In the ever-evolving cryptocurrency derivatives market, a significant power shift has occurred, with Binance overtaking the US-based CME in terms of the size of open positions in Bitcoin futures. This change comes during a period when spot Bitcoin ETFs in the US witness continuous outflows, indicating a waning interest from institutional investors. Meanwhile, Bitcoin’s price fluctuates with increased volatility, trending closer to the lower bands of long-term price models.
Binance Leads in Bitcoin Futures Market
In a noteworthy development within the global cryptocurrency derivatives market, Binance has claimed the top spot from CME according to CoinGlass data. The open positions of Bitcoin futures on Binance have surged to 129,080 BTC, amounting to approximately $11.28 billion, eclipsing CME Group’s open positions, which have decreased to 112,340 BTC or $9.81 billion. This marks the first time since the beginning of 2024 that CME’s figures have fallen below $10 billion, reflecting a shift in the market’s center of gravity from institutional-focused US platforms to global exchanges with more retail participation.
The decline at CME began prior to the significant correction experienced in the cryptocurrency market in early October. The allure of the “basis trade” strategy, which takes advantage of the premium between Bitcoin’s price and futures contracts, has rapidly dwindled. The return on investment for institutional investors buying BTC in the spot market and selling it in futures has decreased, leading to a faster unwinding of open positions. Velo data highlights that the annualized basis rate has plummeted from 15% to around 3%.
Conversely, while open positions on Binance also fell after October, they showed signs of recovery in December. Market participants note the growing influence of retail investors, who view price pullbacks as buying opportunities. This trend has made the divergence between institutional and retail investor behaviors more apparent.
Continued Outflows from Spot Bitcoin ETFs
In the US, the selling pressure on spot Bitcoin ETFs persists. According to Farside Investors data, ETFs recorded a net outflow of $19.3 million on the week’s first trading day, marking the seventh consecutive day of negative flows. BlackRock’s iShares Bitcoin ETF saw an investor outflow of $7.9 million, while Fidelity’s FBTC ETF diverged with an inflow of $5.7 million. Institutional withdrawals were also notable in ARK 21Shares ARKB and Invesco Galaxy BTCO.
Experts attribute these ETF sales to more cautious price expectations and year-end tax loss realization strategies. The reduction in institutional positions aligns with the diminishing influence of CME in futures trading.

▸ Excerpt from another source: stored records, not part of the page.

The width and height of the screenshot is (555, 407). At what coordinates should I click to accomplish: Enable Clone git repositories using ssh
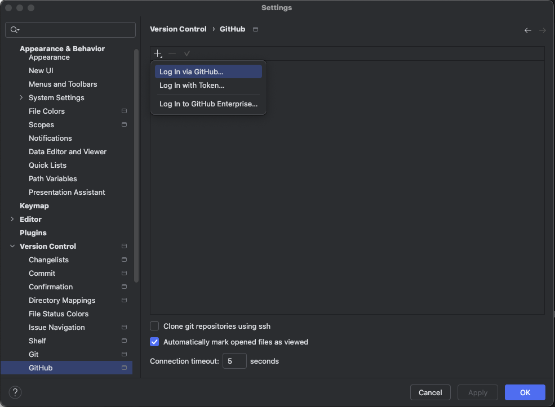[x=154, y=326]
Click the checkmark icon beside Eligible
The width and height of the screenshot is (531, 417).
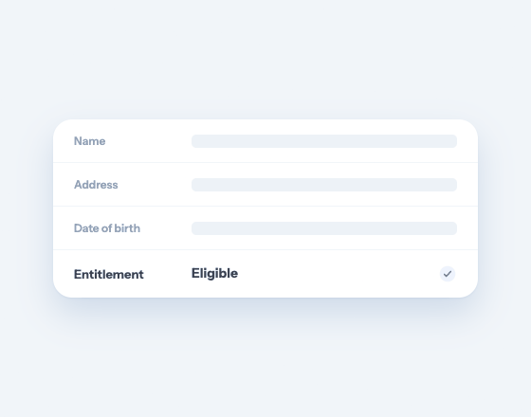[x=448, y=274]
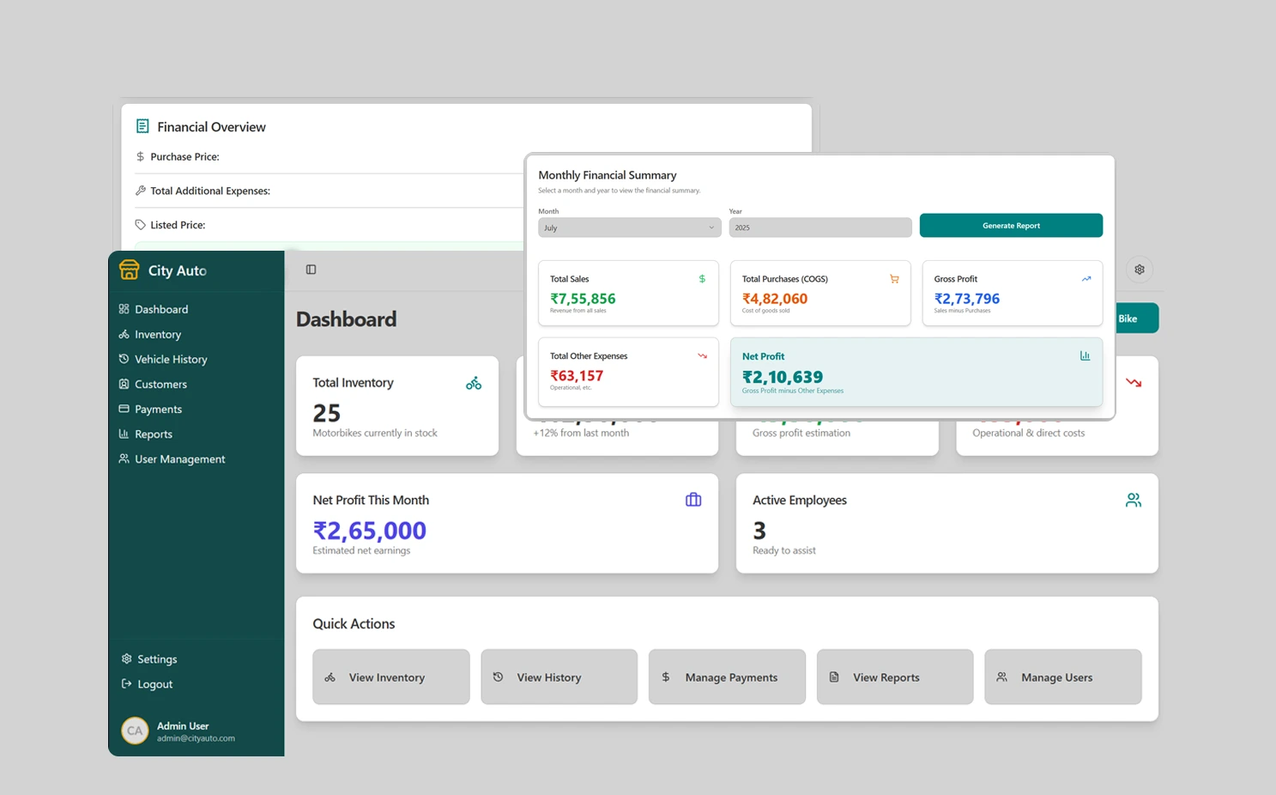Open the Month dropdown showing July

click(x=629, y=227)
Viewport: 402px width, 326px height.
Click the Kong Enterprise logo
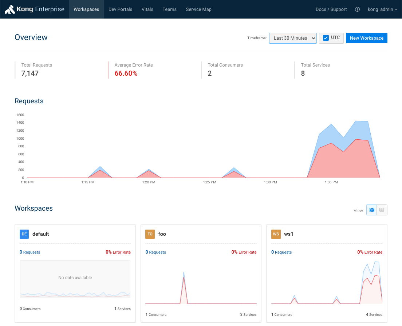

Meanwhile, Bitcoin’s price has declined by over 2% in the last 24 hours, stabilizing around $87,200. Intraday trading tested the $86,717–$90,299 range, with trading volume increasing by 40%, indicating that the market is still dynamic. Analyst Dan Crypto Trades points out that Bitcoin is approaching the lower band of regression and rainbow chart models, historically corresponding to the $60,000–$80,000 range. CoinGlass data suggests indecision in the derivatives market, with a decline of over 5% in total open positions in the last 24 hours, accelerated at CME but showing short-term recovery at Binance.